**Problem**
Rewrite the rows from the first one through the line containing "Looking at the", replacing "Notifications" with "Settings" and keeping everything else the same. Leave the pictures out of your answer.

**Information shown**
· · · · · · ·

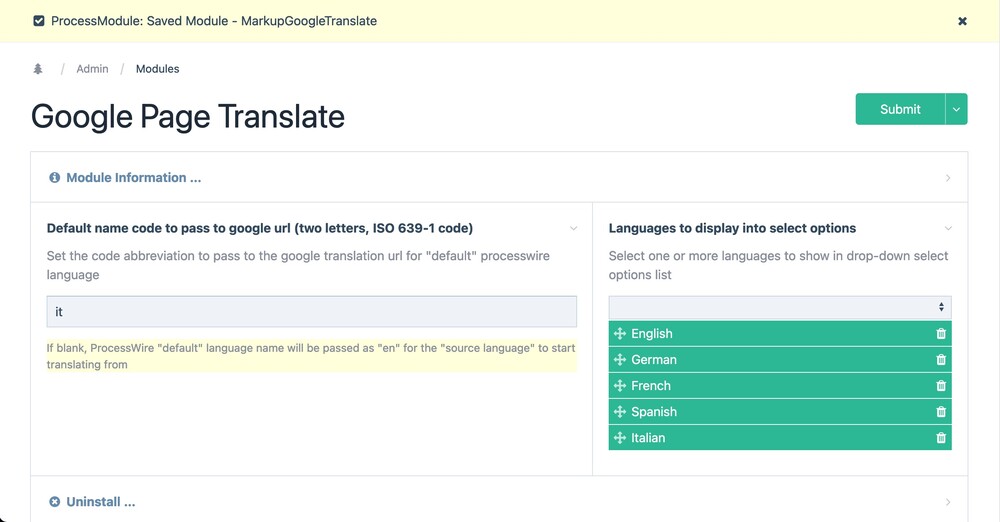Open Modules breadcrumb link
Viewport: 1000px width, 522px height.
pyautogui.click(x=157, y=69)
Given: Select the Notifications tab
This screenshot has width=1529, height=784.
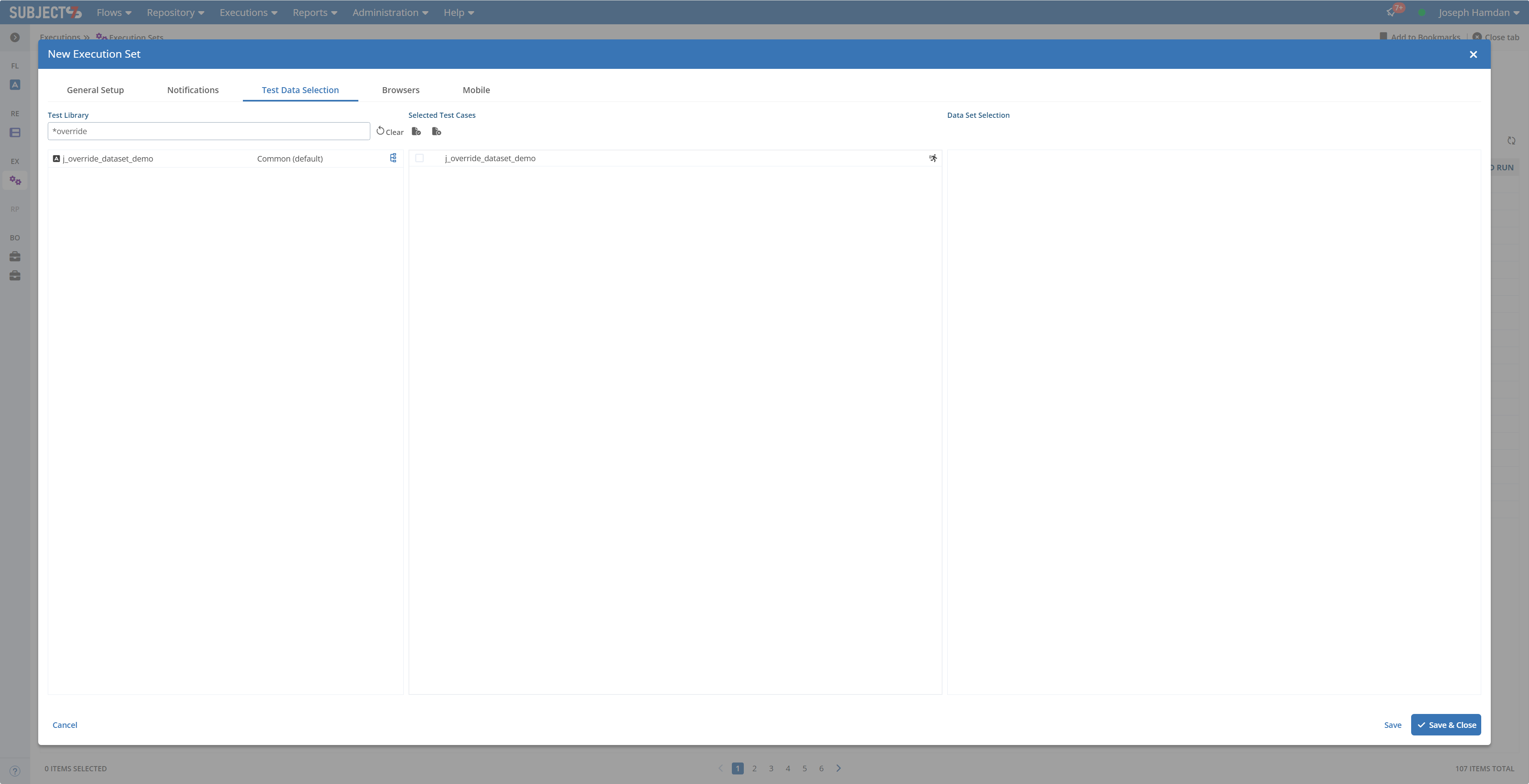Looking at the screenshot, I should coord(193,90).

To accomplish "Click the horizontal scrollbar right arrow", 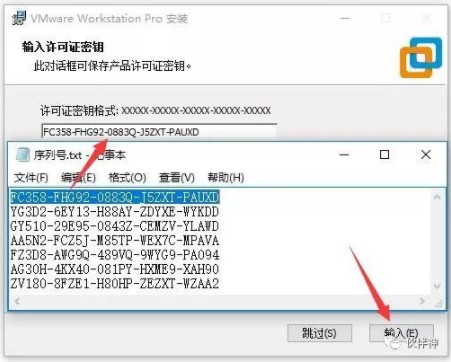I will coord(422,301).
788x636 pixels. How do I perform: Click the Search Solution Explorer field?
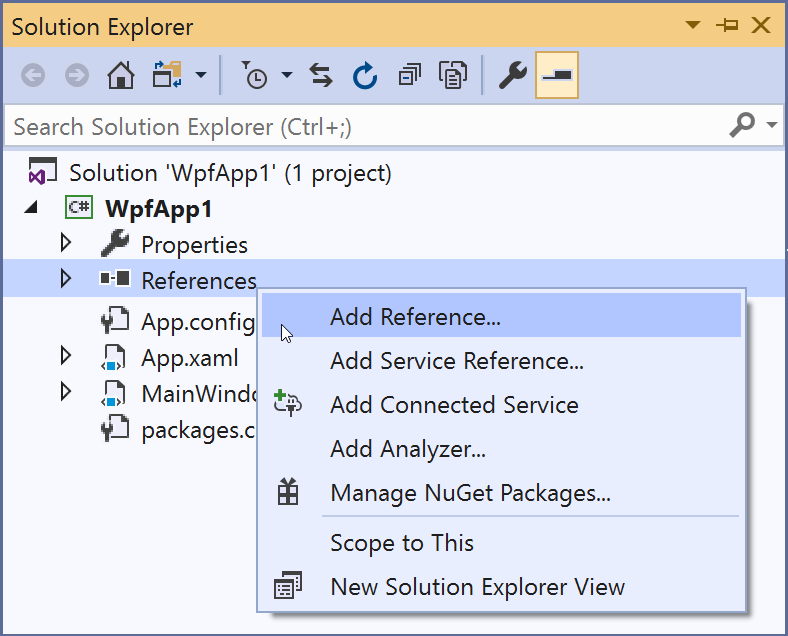pos(360,127)
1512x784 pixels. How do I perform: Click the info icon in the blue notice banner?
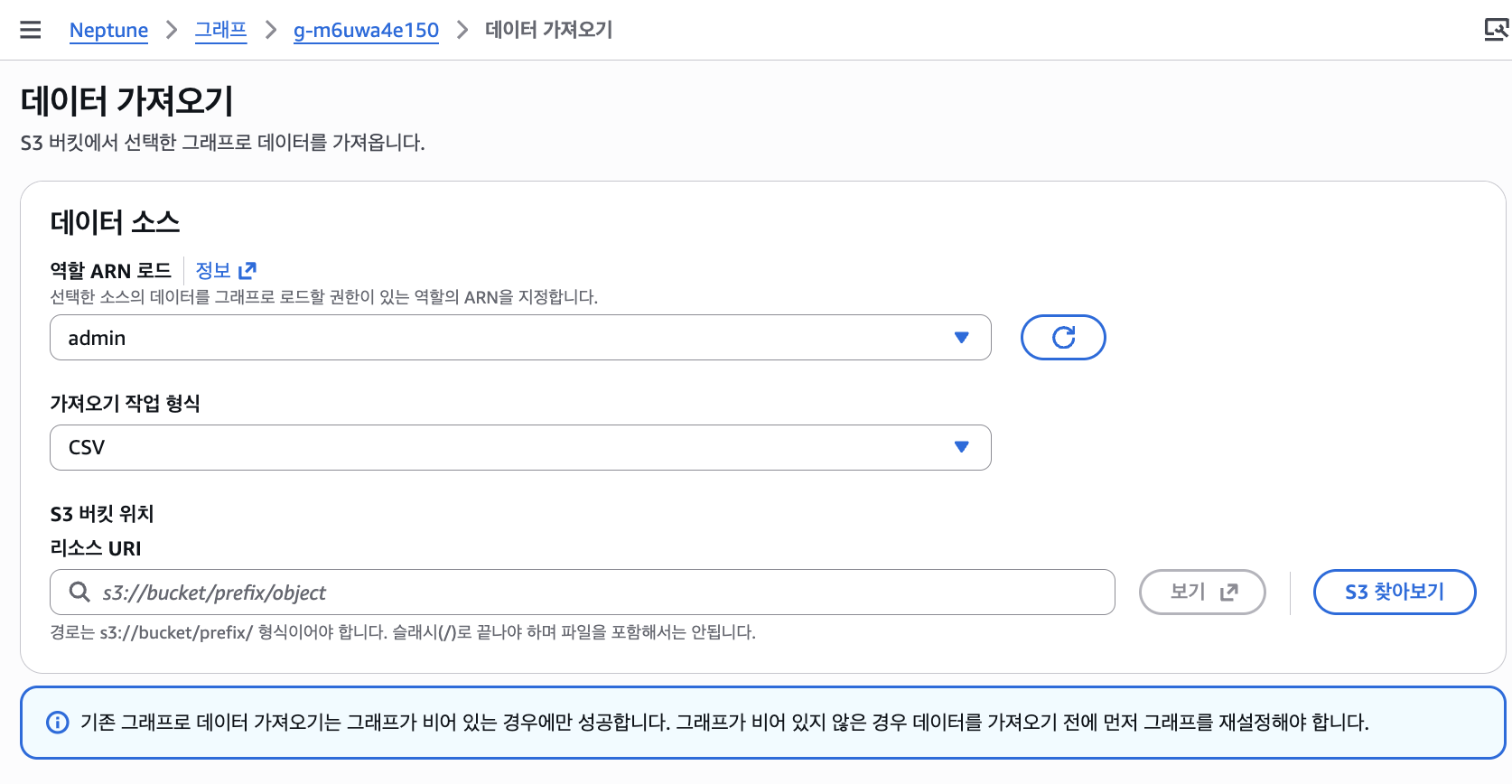pyautogui.click(x=58, y=722)
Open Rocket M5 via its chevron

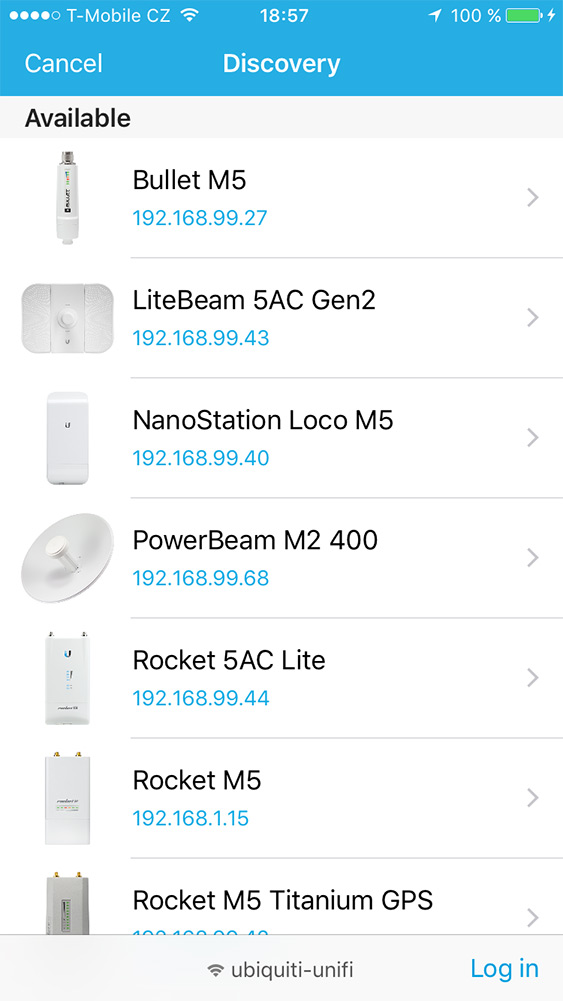point(533,798)
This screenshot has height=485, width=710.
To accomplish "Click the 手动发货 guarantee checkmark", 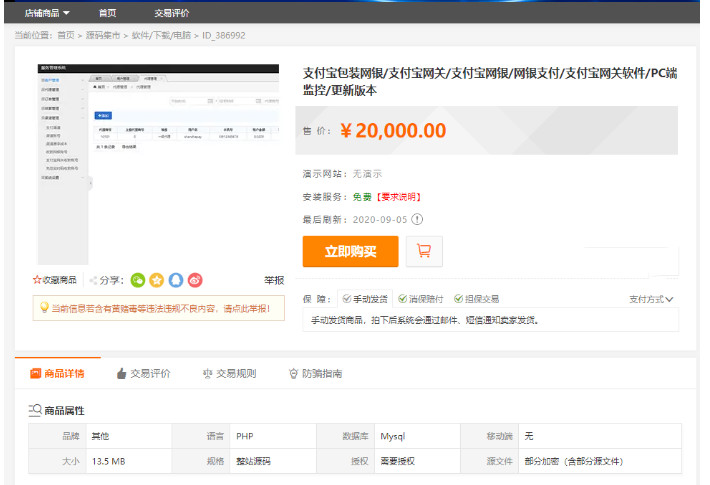I will [346, 299].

· · · · · · ·

**Answer to this problem**
Open Modules breadcrumb link
Viewport: 1000px width, 522px height.
pyautogui.click(x=157, y=69)
Given: Select the Settings tab
This screenshot has width=1529, height=784.
Looking at the screenshot, I should coord(193,90).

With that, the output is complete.